▶ _WHAT TO WORK ON_: Pictures stay out of the copy, which must hold exactly the lines from the one containing "Instruction: Toggle the" through the end of the material below.

▶ _DATA PROVIDED_:
══════════════════════════════

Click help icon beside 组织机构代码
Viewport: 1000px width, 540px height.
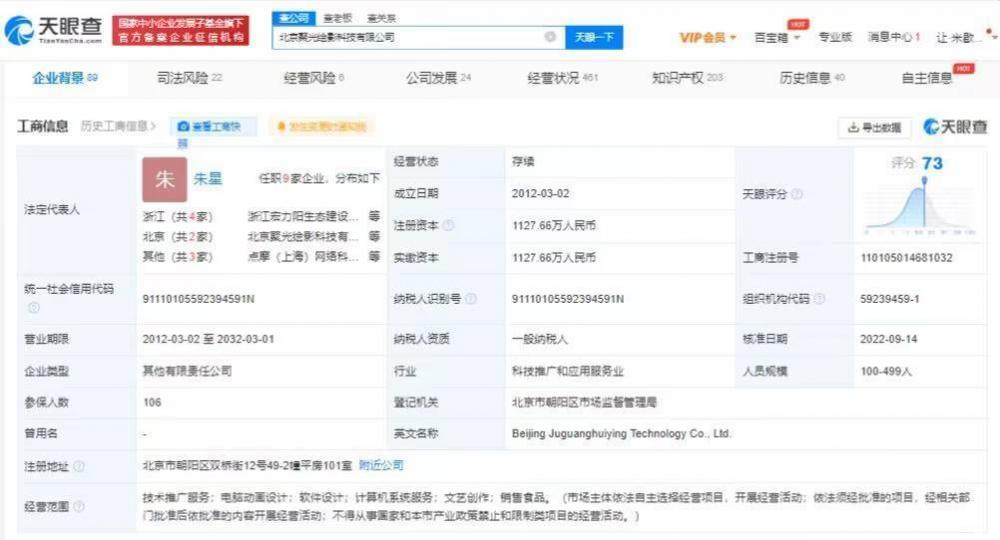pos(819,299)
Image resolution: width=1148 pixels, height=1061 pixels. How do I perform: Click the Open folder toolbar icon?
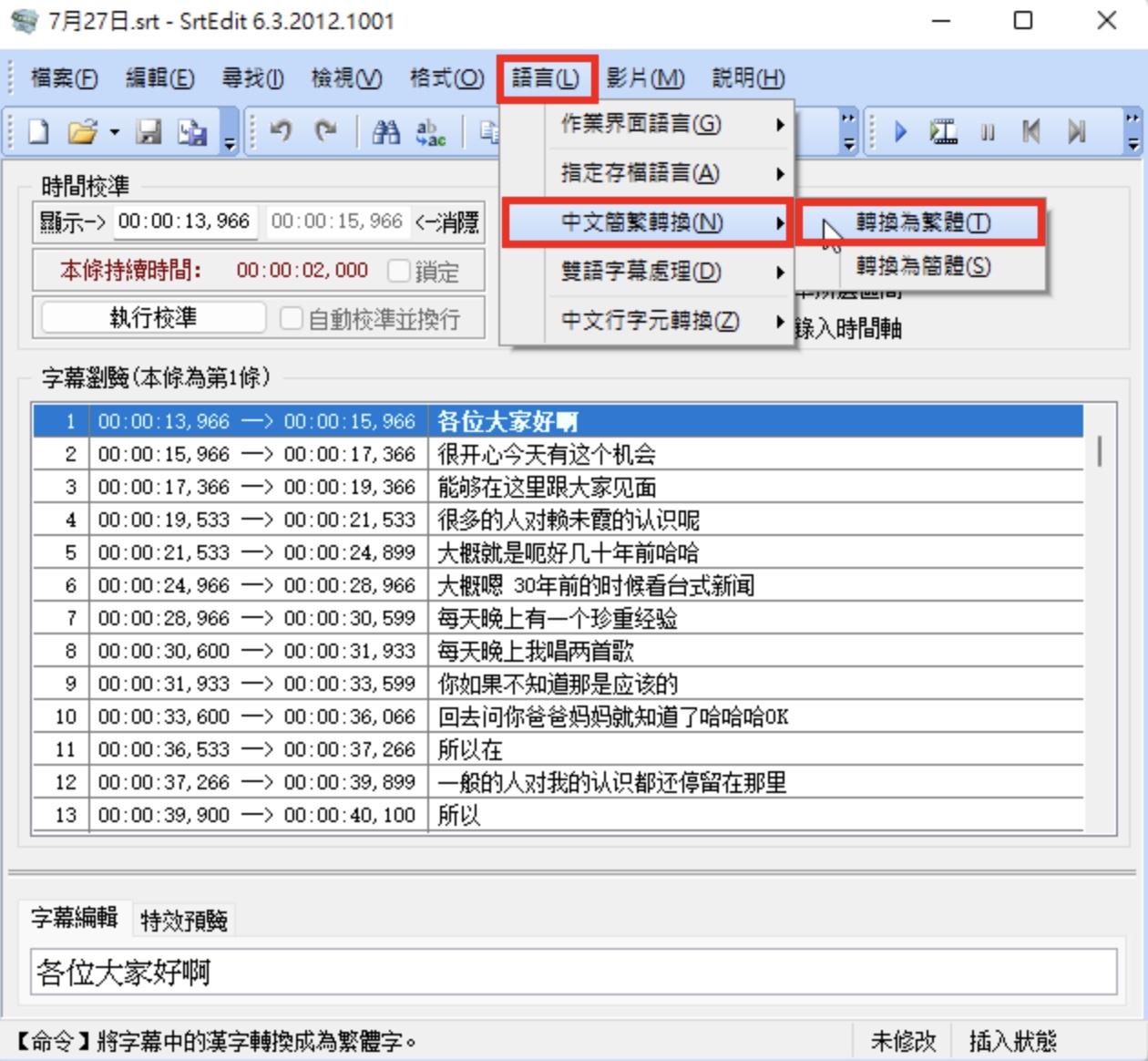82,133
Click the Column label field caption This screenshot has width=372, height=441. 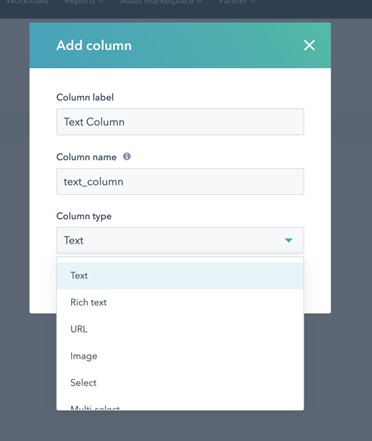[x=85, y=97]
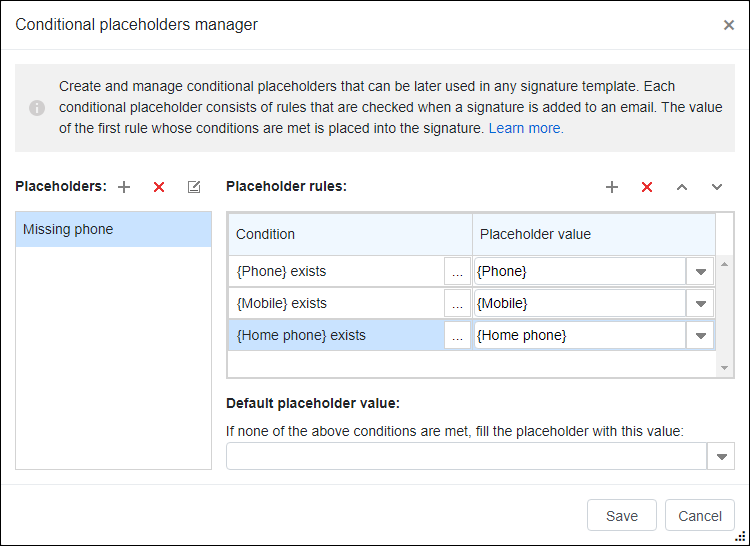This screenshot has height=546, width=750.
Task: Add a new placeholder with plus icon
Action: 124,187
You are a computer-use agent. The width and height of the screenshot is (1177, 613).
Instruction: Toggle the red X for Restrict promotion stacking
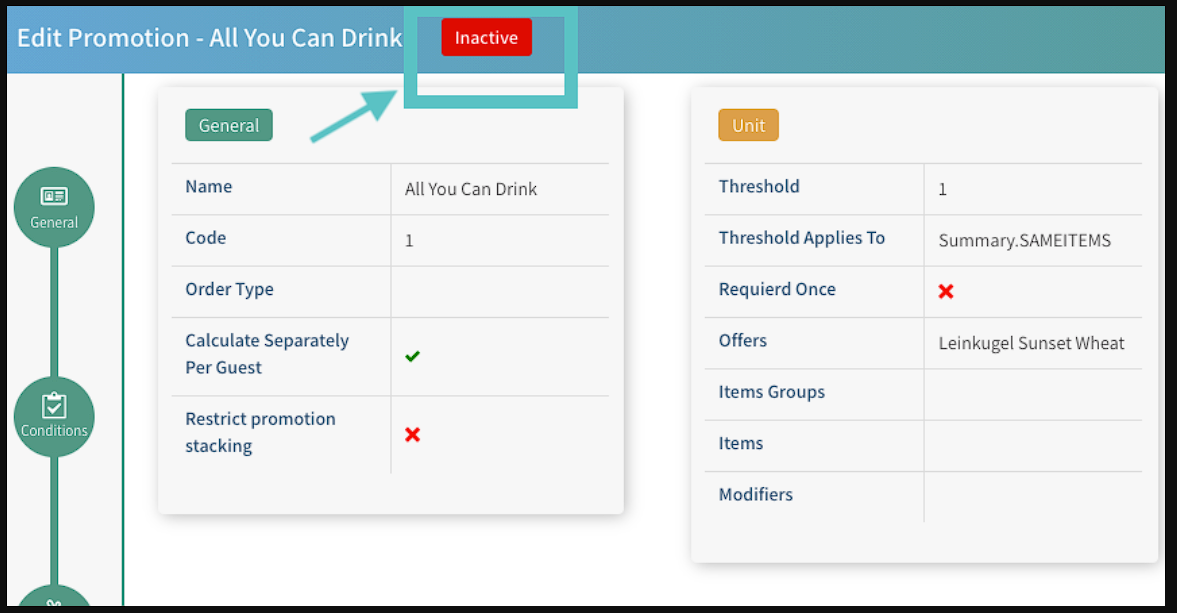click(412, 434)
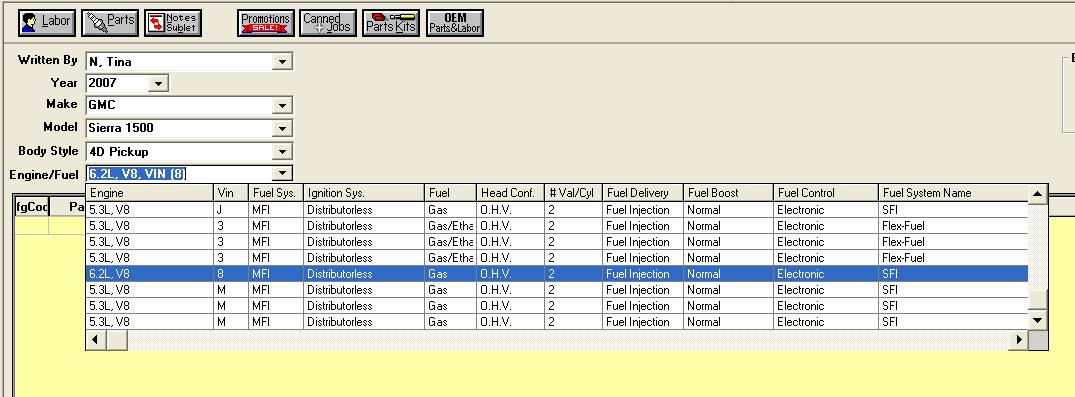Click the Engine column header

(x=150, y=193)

══════════════════════════════

▶ _OUTPUT BELOW_:
Instruction: Toggle the red X for Restrict promotion stacking
click(412, 434)
Click the Engine column header

(x=150, y=193)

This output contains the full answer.